> **Records provided**

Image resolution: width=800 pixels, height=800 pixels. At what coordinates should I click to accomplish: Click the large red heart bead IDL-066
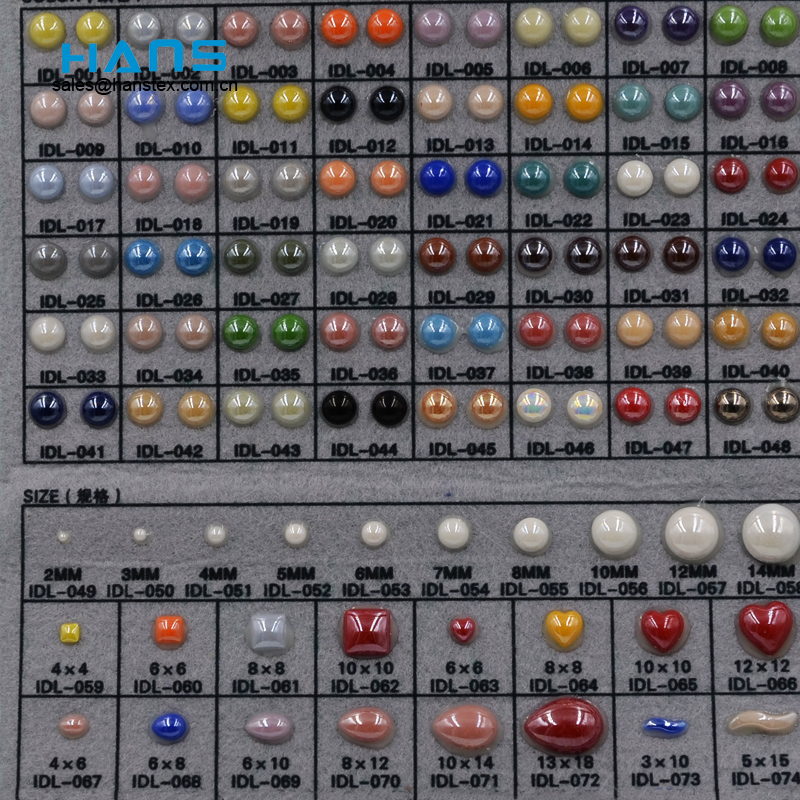765,627
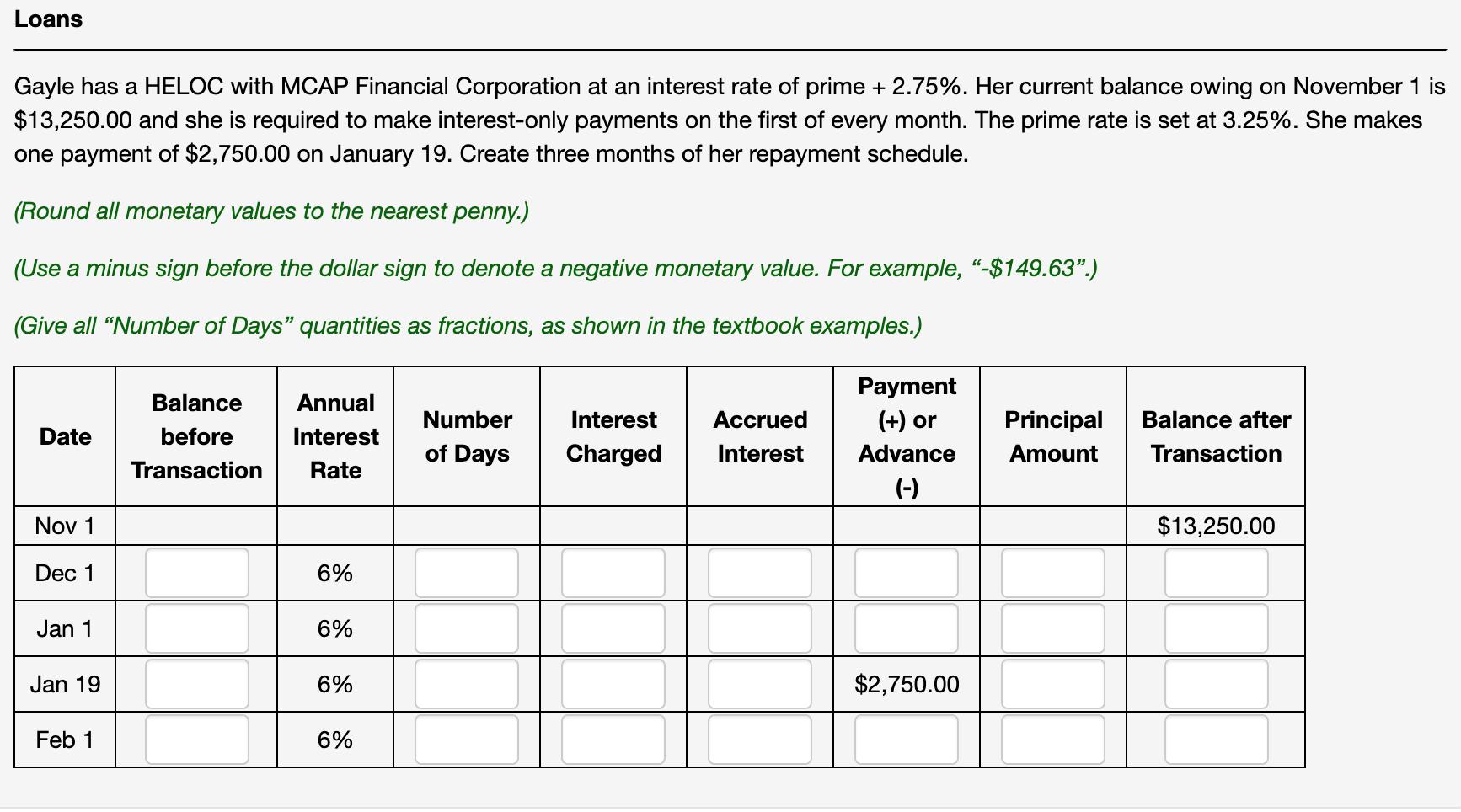Click the Accrued Interest field for Jan 19
Image resolution: width=1461 pixels, height=812 pixels.
point(759,684)

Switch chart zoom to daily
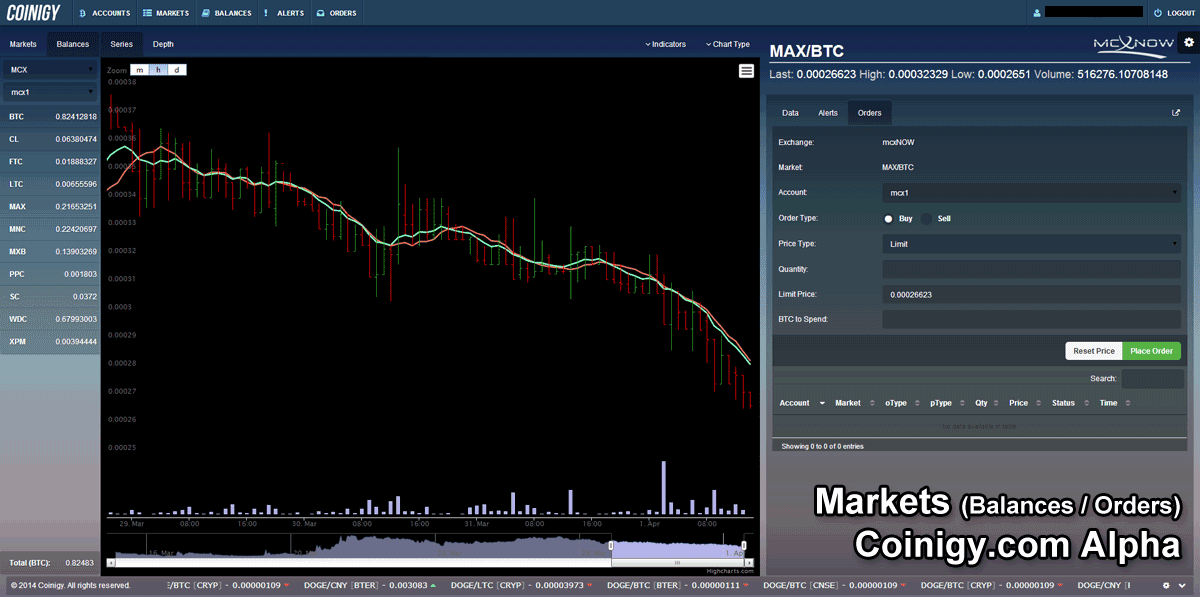tap(176, 69)
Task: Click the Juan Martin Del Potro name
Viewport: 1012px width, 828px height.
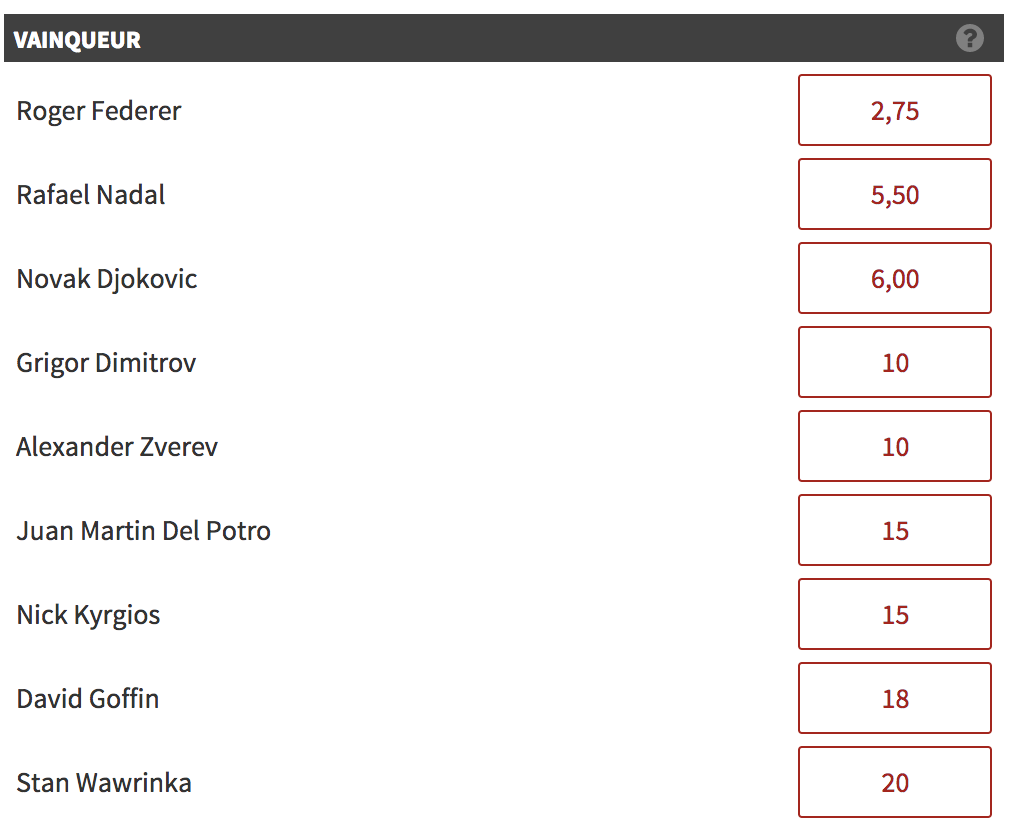Action: pyautogui.click(x=143, y=530)
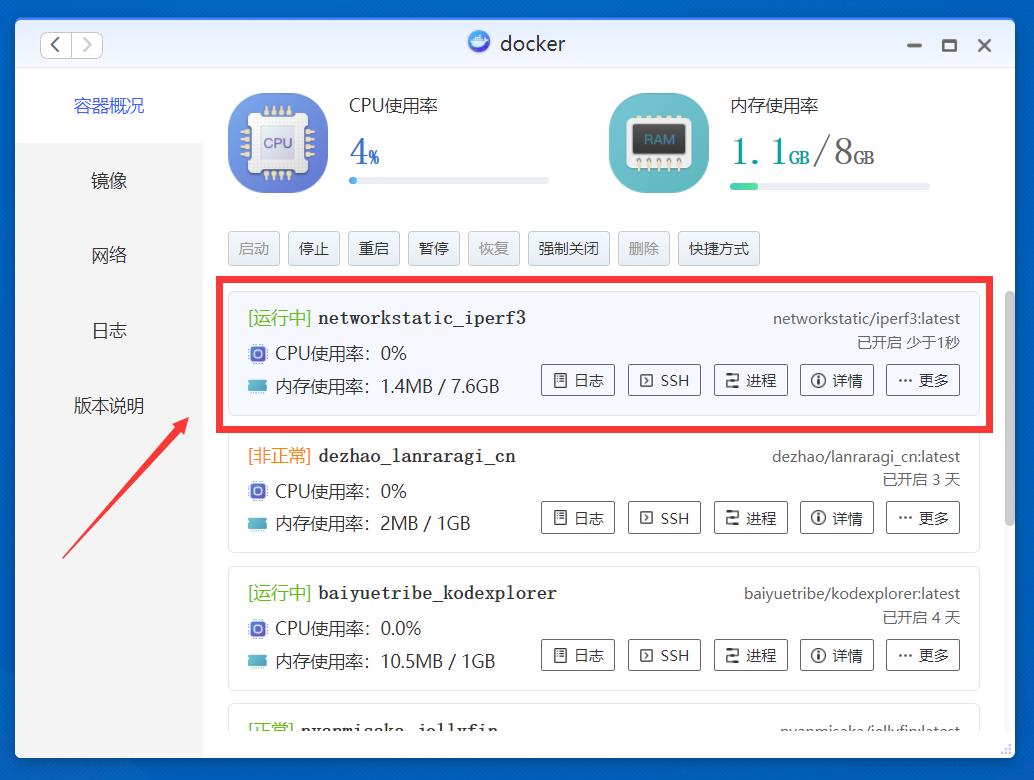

> **Your assignment**
Once the pictures are removed, output the remaining material exactly.

> **Solved exercise**
Image resolution: width=800 pixels, height=800 pixels. At what coordinates should I click to accomplish: Click the large red heart bead IDL-066
765,627
Click the Accrued Interest field for Jan 19
Image resolution: width=1461 pixels, height=812 pixels.
point(759,684)

Switch chart zoom to daily
tap(176, 69)
Task: Click the Juan Martin Del Potro name
Viewport: 1012px width, 828px height.
Action: pyautogui.click(x=143, y=530)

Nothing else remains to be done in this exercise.